# US and UK 'no longer inseparable'



## CJIS (Mar 12, 2005)

*US and UK 'no longer inseparable'*
*BBC News -** 41 minutes ago*
One of Gordon Brown's new ministers has said the UK and the United States would no longer be "joined at the hip" on foreign policy.


----------



## adroitcuffs (Jun 3, 2006)

_"Under Tony Blair the relationship was so subordinate as to appear subservient. Britain needs to be America's candid friend not its client."_

Just because Blair gave certain support does not make him subordinate. Still, perception will be everything with some. Perhaps someone should remind Gordon Brown of how the U.S. helped his country during WWII.


----------



## Inspector (Nov 13, 2006)

The major problem is that the European politicians are trying to get themselves away from the current U.S. leadership as their voters actually despise our leadership and international policies. I saw this growing problem developing over the past many years in various trips abroad. While Americans were generally disliked in France (The French hate everybody, including themselves) we were loved in England, Ireland and most other European countries. By the middle of "W"'s first term the general European population thought the American voters would throw out the Republican leadership and change the policy. When President Bush was elected to a second term the growing number of Europeans then blamed the American people for the problems and began to take it out on any political figure in their own countries whom they perceived as alligned with us. Being anti-American is now needed in most foreign lands to get yourself elected to office.Europen citizens, now mostly prosprous and feeling their oats, are a new generation who have themselves never been bailed out by the U.S. and many actually blame their governments' relationship and support for the U.S.as the reason they are being targeted by terrorists. Our State Department has failed to recognize and deal with this reality. These hard facts would have been evident if our diplomats were to get out into the streets and villages of other countries and engage in conversations with the citizens of England, Ireland and elsewhere instead of isolating themselves in consulates and hobnobbing with other diplomats who were trained to tell us what we want to hear.


----------



## Cinderella (Jun 17, 2005)

Foreign Secretary David Miliband has moved to quash suggestions that Gordon Brown wants cooler relations with the US. 
After one of his junior ministers predicted Britain would no longer be "joined at the hip" with the US, Mr Miliband insisted America remained the UK's single most important ally. 

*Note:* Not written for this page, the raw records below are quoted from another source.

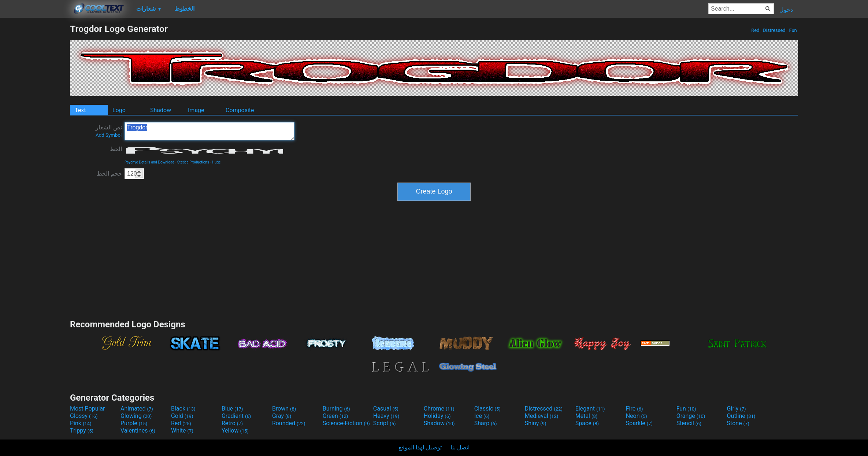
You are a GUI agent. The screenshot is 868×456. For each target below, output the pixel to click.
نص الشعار (109, 131)
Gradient (236, 416)
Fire (634, 408)
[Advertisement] (35, 133)
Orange (691, 416)
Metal (586, 416)
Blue (232, 408)
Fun (793, 30)
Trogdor (209, 131)
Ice (482, 416)
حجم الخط (109, 173)
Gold (182, 416)
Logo (119, 110)
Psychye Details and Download (149, 162)
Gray (282, 416)
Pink (81, 423)
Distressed (774, 30)
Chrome (439, 408)
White (182, 430)
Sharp (486, 423)
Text (80, 110)
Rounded (289, 423)
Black (183, 408)
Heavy (386, 416)
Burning (336, 408)
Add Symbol (108, 135)
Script (385, 423)
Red (755, 30)
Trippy (82, 430)
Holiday (437, 416)
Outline (741, 416)
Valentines (138, 430)
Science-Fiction (346, 423)
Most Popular (88, 408)
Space (587, 423)
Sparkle (639, 423)
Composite (240, 110)
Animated (137, 408)
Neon (637, 416)
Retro (232, 423)
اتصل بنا (460, 447)
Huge (216, 162)
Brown (284, 408)
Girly (737, 408)
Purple (134, 423)
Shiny (535, 423)
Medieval (542, 416)
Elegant (590, 408)
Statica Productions (193, 162)
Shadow (160, 110)
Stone (738, 423)
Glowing (136, 416)
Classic (487, 408)
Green (335, 416)
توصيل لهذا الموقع (420, 447)
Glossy (84, 416)
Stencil (689, 423)
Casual (386, 408)
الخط (116, 149)
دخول (786, 10)
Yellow (235, 430)
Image (196, 110)
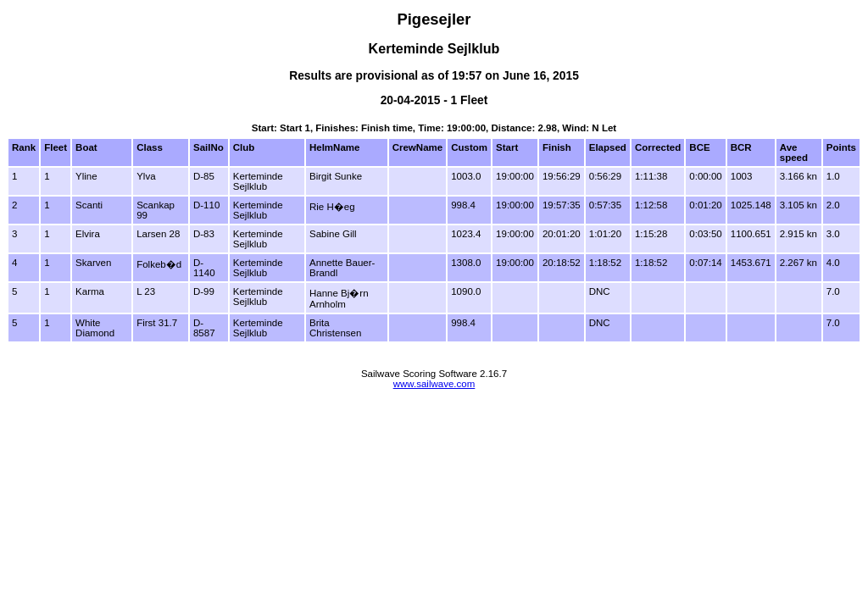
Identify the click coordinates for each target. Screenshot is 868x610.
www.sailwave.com (434, 384)
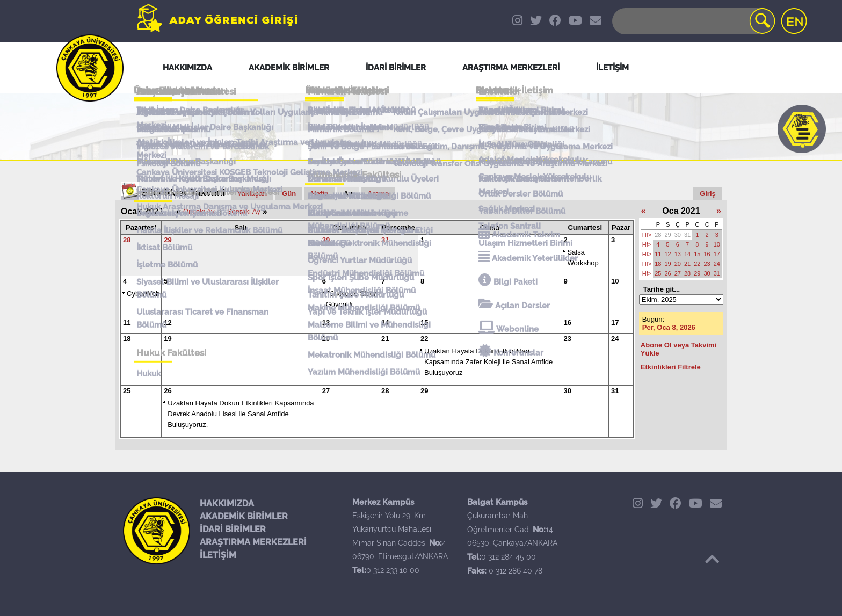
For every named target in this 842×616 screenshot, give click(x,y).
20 (326, 338)
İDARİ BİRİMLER (233, 529)
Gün (289, 193)
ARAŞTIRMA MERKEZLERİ (253, 542)
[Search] (693, 21)
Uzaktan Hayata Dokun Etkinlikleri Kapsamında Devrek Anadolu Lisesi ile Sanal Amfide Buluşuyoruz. (241, 414)
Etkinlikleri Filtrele (671, 367)
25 (127, 390)
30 (326, 240)
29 (168, 240)
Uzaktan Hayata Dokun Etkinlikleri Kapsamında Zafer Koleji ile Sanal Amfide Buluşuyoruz (488, 361)
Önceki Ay (199, 211)
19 (168, 338)
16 (567, 322)
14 (385, 322)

Mr Miliband said there would be no change in Britain's "vital" alliance with the US. 
"With a new Brown government some people are looking for evidence that our alliance is breaking up," he told a reporter. 

"There isn't any, and there won't be any. Nothing has changed. Our single most important bilateral partner is the USA." 

Mr Miliband said: "In the real world, the US is the richest country, it has the most powerful military forces, and it is driven forward by optimism and by entrepreneurship - values the world needs. 

In the real world we are stronger together than apart."


----------



## 94c (Oct 21, 2005)

adroitcuffs said:


> _"Under Tony Blair the relationship was so subordinate as to appear subservient. Britain needs to be America's candid friend not its client."_
> 
> Just because Blair gave certain support does not make him subordinate. Still, perception will be everything with some. Perhaps someone should remind Gordon Brown of how the U.S. helped his country during WWII.


maybe a few more car bombs will get his attention.

Is it even remotely possible that someone could survive with their head in the sand and not suffer some brain damage?


----------